Just recently I have noticed a drop in performance. It is particularly
noticeable when I try to play MP3s - the software simply can't play them
properly, taking about 5 seconds to get through a second of music. Other
applications are also performing more slowly, too.

I am using a DOS MP3 player called MPXPLAY, nice powerful little thing.
However, I have the same problem with Sonique and Media Player so it's not
the software.

I am convinced it is nothing to do with Windows or other software, because
I can boot off a floppy and run MPXPLAY and the problem only gets
marginally better (always used to go better without Windows anyway).

I am also sure that there is nothing wrong with my disk/s.

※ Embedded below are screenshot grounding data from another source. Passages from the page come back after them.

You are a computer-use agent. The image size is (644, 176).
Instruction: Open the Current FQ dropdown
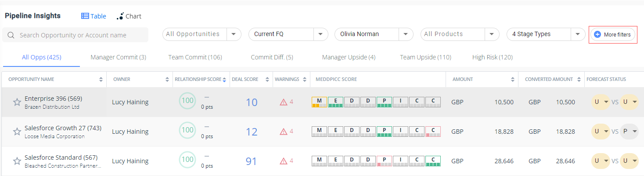[x=320, y=34]
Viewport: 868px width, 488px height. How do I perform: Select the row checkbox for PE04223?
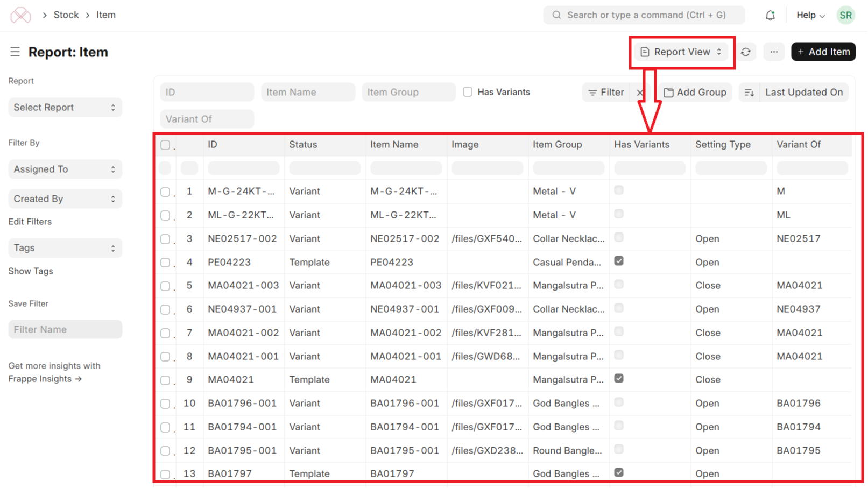(165, 263)
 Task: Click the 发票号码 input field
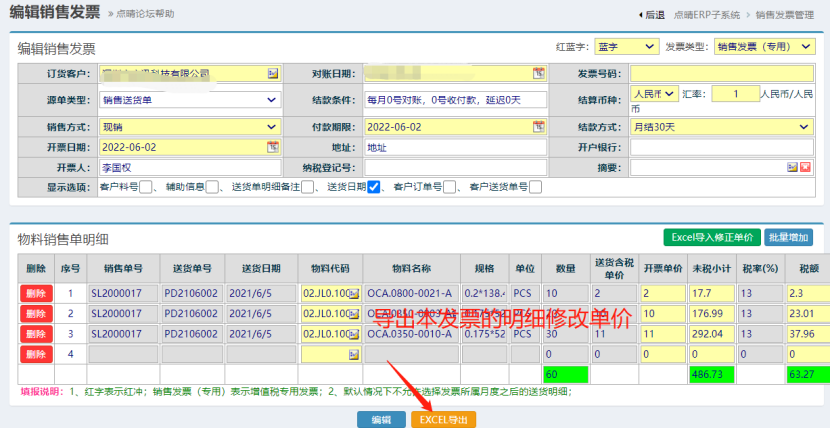[x=722, y=74]
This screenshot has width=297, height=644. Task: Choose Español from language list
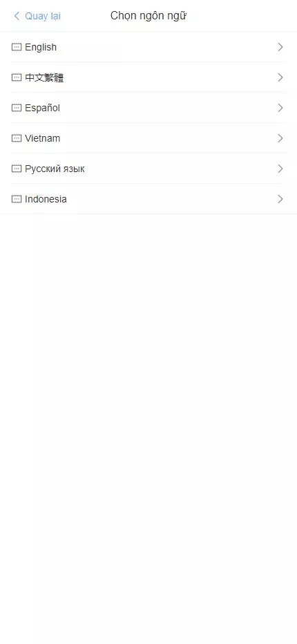148,108
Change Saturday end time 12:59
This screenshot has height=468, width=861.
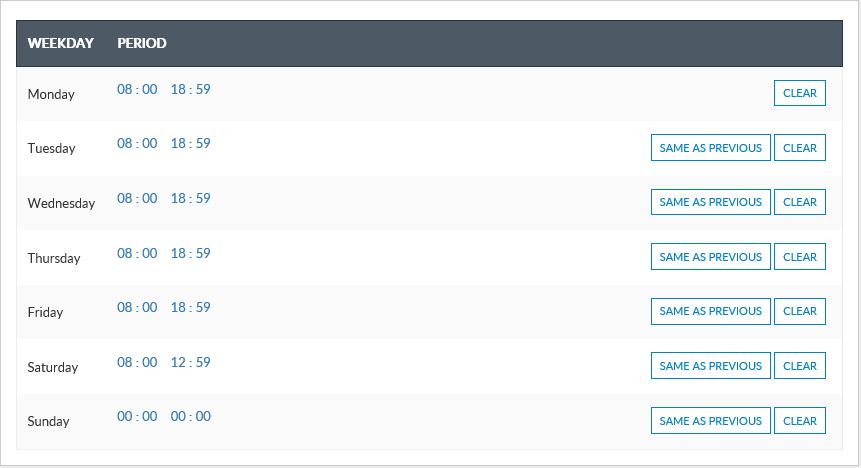click(190, 362)
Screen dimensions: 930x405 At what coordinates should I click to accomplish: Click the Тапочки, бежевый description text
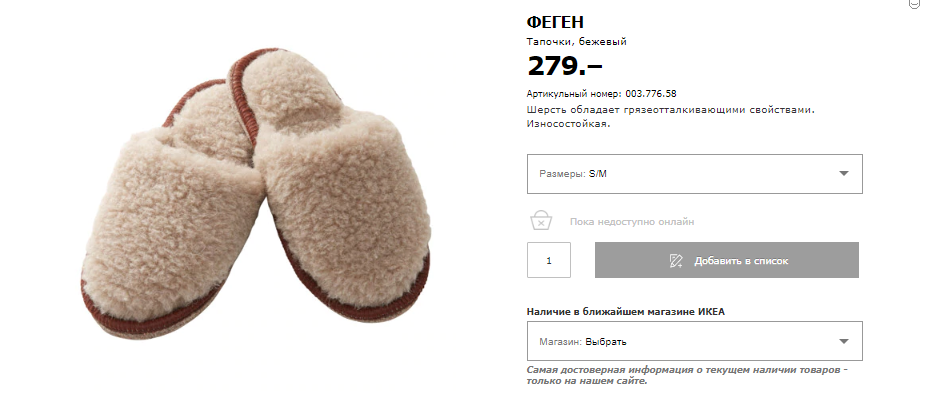point(577,42)
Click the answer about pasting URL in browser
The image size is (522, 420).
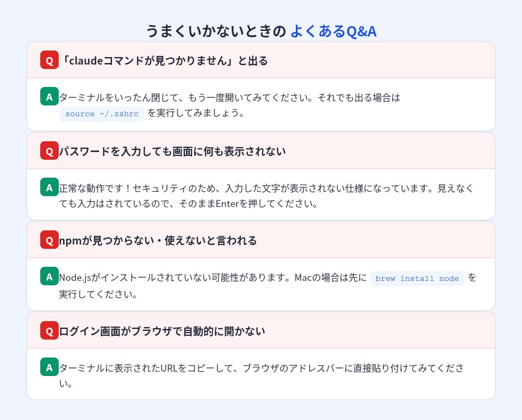pyautogui.click(x=261, y=368)
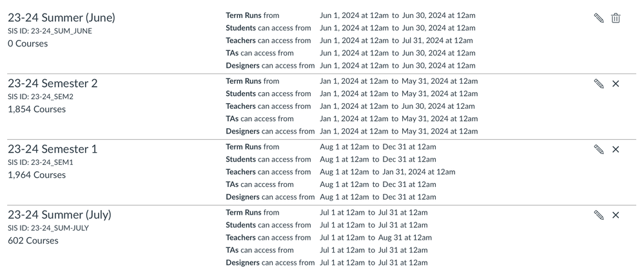Screen dimensions: 644x270
Task: Click the 23-24 Semester 1 term title
Action: coord(53,149)
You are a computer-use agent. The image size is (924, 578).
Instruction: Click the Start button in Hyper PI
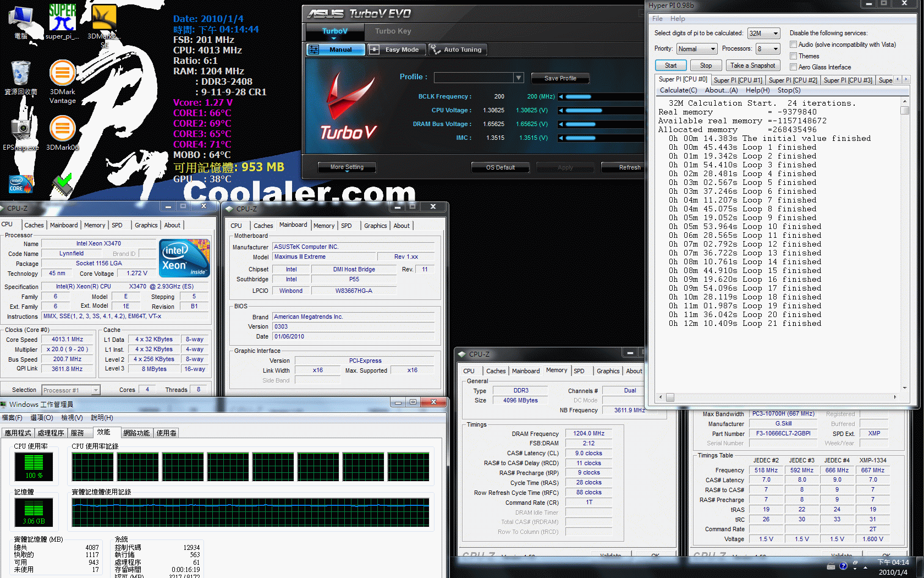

Firstly,
MPXPLAY offers a feature whereby you can load the entire MP3 into extended
memory before playing it, and secondly I have three hard drives and it
doesn't matter which drive I play the MP3 off.

My soundcard is fine, because I can play wavs or CDs fine. Nothing to do
with sound card memory because it always used to work fine.

RAM is a possibility, although the system reports that everything is fine.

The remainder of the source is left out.